Soluble fractions from P4 POMGnT1 +/+ and −/− cortical homogenates were subject to enzymatic protein deglycosylation with chABC and combinations of O-glycosidase (O-gly), sialidase (Sial’ase), and N-glycanase (N-gly) and then subject to Western blot analysis. Electrophoresis on 7% SDS- polyacrylamide gels and immunoblotting of +/+ samples with H300 revealed a reactive band that when treated with chABC alone ran well above 250kD and was the same molecular weight as the 3F8 reactive band in the corresponding sample. Enzymatic deglycosylation with chABC, O-gly, sial’ase resulted in a shift toward a lower molecular weight and an increase in the intensity of H300 reactivity in both +/+ and −/− samples. The same was also observed for 3F8 in +/+ samples, while no 3F8 reactivity was detected in POMGnT1 −/− samples. High molecular weight bands reactive for HNK-1 and 5210 which resolved at the same molecular weight as H300 and 3F8 reactive bands in +/+ samples treated with chABC (denoted with an *), corresponding to phosphacan/RPTPζ, were decreased in intensity in POMGnT1 −/− samples. Enzymatic deglycosylation with a combination of chABC, O-gly, sial’ase, and N-gly resulted in a near complete elimination of these bands (*) in POMGnT1 −/− samples in comparison to chABC, O-gly, sial’ase alone. Additionally, numerous bands of lower molecular weight also reactive for HNK-1 and 5210 were detected in chABC treated wildtype samples and found to be unaltered in POMGnT1 −/− samples.
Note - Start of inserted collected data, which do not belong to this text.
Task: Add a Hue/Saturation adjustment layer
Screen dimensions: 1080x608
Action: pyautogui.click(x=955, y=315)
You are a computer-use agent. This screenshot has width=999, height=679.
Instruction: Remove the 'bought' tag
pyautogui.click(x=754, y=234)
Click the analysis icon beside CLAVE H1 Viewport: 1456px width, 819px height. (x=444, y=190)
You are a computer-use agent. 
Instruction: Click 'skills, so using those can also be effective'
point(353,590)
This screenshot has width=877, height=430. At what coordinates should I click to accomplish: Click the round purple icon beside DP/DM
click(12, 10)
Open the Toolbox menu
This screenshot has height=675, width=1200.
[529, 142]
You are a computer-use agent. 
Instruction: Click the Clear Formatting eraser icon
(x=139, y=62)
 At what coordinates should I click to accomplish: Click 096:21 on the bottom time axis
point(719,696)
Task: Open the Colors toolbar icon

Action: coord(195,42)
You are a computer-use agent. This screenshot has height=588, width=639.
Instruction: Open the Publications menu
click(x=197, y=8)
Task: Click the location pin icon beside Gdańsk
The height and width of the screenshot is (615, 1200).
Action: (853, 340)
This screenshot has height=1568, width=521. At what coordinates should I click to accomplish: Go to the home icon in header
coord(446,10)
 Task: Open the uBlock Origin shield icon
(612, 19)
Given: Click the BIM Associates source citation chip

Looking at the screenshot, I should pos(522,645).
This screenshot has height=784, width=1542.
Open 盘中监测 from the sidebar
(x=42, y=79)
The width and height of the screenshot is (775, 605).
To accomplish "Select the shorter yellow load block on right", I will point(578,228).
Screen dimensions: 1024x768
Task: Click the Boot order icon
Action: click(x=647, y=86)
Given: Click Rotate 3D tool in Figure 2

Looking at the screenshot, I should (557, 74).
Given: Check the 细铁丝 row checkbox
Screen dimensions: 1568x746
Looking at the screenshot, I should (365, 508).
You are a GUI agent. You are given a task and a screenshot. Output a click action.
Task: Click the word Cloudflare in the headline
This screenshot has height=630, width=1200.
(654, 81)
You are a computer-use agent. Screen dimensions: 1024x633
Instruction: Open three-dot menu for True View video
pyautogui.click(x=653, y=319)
The reactivity of these lower molecular weight bands, which likely detect proteins other than RPTPζ/phosphacan, were essentially eliminated with the treatment of chABC, O-gly, sial’ase, and N-gly relative to chABC, O-gly, sial’ase alone. Subsequently, a single band corresponding to RPTPζ/phosphacan in the +/+ samples remained and essentially all reactive bands in POMGnT1 −/− samples were nearly eliminated, as faint residual bands were detected at longer exposures in these samples (not shown). The B50 antibody against the cleavage fragment of brevican served as the internal control for both total protein concentration and enzymatic deglycosyaltion.